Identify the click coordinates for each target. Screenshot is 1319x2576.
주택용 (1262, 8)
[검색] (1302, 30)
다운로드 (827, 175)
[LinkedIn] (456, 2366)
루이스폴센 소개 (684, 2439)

REQUIRED ACTION
Everything in the data must be repeated exactly; leave no line out.

EXERCISE SOLUTION
Identify the click coordinates for each target. Screenshot is 1319x2576.
주택용 (1262, 8)
[검색] (1302, 30)
다운로드 (827, 175)
[LinkedIn] (456, 2366)
루이스폴센 소개 (684, 2439)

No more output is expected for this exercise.